Declaring a Lookup in the Data Dictionary

The lookup definition indicates which fields are used to perform a lookup, as well as which fields are listed in the search results. Lookup screens are those that are used to search for a particular row in a table.

Like in the inquiry definition, the title is used as the page title. Instructions are used to generate help text when the user clicks on the help icon.

The <lookupableID> specifies which Spring bean implementing Lookupable is used to perform the lookup on the BO.

The <defaultSort> tag is used to indicate how the search results will be initially sorted. Consult DTD documentation to learn about how to specify multiple sorting attributes.

The <lookupFields> section is used to indicate what the search criteria are on the lookup screen.

The <resultFields> section indicates which fields will be rendered in the search results.


Like inquiries, note that a lookup field and result field may be the property of a reference. The system will perform the joins necessary, provided references are defined in OJB or the data dictionary.

There are other advanced options when defining lookups, including how to define default values for a field. Please consult the KNS file dataDictionary-1.0.dtd for more details.

Common Lookup Helpers Customizations

A lookup helper is simply a class that implements org.kuali.core.lookup.LookupableHelperService. LookupableHelperService defines a hefty twenty-eight methods to define, though. As we'll see, we don't have redefine all of those, and definitely, some are more used than others. Let's take a look at the most customized LookupableHelperService methods.

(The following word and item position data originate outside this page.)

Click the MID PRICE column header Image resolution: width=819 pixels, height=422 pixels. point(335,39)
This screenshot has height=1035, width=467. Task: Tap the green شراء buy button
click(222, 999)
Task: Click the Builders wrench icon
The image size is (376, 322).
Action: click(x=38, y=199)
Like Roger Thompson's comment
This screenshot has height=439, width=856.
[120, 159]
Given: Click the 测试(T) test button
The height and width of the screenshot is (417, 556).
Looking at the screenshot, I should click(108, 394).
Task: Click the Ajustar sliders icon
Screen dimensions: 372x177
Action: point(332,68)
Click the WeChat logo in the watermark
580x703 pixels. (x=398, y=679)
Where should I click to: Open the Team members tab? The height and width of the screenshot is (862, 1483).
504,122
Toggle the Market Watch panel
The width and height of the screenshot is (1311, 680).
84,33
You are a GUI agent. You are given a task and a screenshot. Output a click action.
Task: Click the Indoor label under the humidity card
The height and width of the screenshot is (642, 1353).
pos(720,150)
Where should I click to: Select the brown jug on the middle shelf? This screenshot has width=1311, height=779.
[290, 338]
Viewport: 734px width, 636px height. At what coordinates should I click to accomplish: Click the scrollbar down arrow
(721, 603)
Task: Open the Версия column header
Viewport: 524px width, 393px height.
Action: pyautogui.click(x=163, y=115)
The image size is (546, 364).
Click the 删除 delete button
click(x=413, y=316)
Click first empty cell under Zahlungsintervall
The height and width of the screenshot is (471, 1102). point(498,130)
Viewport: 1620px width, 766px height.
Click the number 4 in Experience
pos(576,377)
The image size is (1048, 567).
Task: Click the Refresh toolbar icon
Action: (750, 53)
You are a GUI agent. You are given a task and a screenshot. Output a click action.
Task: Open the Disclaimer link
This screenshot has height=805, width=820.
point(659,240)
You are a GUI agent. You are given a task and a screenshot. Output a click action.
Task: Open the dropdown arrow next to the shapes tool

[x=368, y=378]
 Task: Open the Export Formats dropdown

  • getBusinessObjectClass() and setBusinessObjectClass() - lookups have a specific business object to look up. These methods obviously allow the LookupableHelperService implementation to set and get the class of the business object that will be looked up.
  • getSearchResults() and getSearchResultsUnbounded() are the heart of the lookupable helper service. They actually go to the persistence store and return the results, based on a passed-in Map of field values to search on (for most searches, if the primary keys for the business object class are filled in, the specified business object will be returned (if it exists), and the other fields will be ignored). The difference between getSearchResults() and getSearchResultsUnbounded() is that getSearchResults() will only return a certain number of results, set by the parameter KR-NS / Lookup / RESULTS_LIMIT, while getSearchResultsUnbounded() will return everything.
  • getMaintenanceUrl() returns the url of any associated maintenance document. Implementations of this method should find the maintenance document if it exists and then return the URL for the "Create New" button.
  • getActionUrls() is similar to getMaintenanceUrl() is that it returns URLs to show for each result row, by default the "edit" and "copy" links. However, this just returns a big String with links in it, so we can return whatever "action" links we want to from this method. For instance, if we've got one of those weird situations where a "setup new from existing" action is warranted, we must override this method to create a link for that action. The action itself, though, is very flexible and many custom lookup helpers exist just to change this method.
  • getReturnUrl() returns what the "return value" URL should be for a business object in a given result row, so that the business object can be returned to another document.
  • getInquiryUrl() is handed the business object for a result row and a name of a property in that business object, and implementations of this method should determine what the URL for a inquiry link should be for the given property.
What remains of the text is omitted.